[Records for locating displayed items]
====================
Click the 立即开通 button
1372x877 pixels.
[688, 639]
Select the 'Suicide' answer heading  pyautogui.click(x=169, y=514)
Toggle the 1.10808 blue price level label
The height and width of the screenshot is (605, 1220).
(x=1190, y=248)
====================
_GOAL_: Output the lines above as a numbered list, leaving out any blank lines.

_EXPECTED OUTPUT_:
1. Click the 立即开通 button
2. 1372x877 pixels.
3. [688, 639]
4. Select the 'Suicide' answer heading  pyautogui.click(x=169, y=514)
5. Toggle the 1.10808 blue price level label
6. The height and width of the screenshot is (605, 1220).
7. (x=1190, y=248)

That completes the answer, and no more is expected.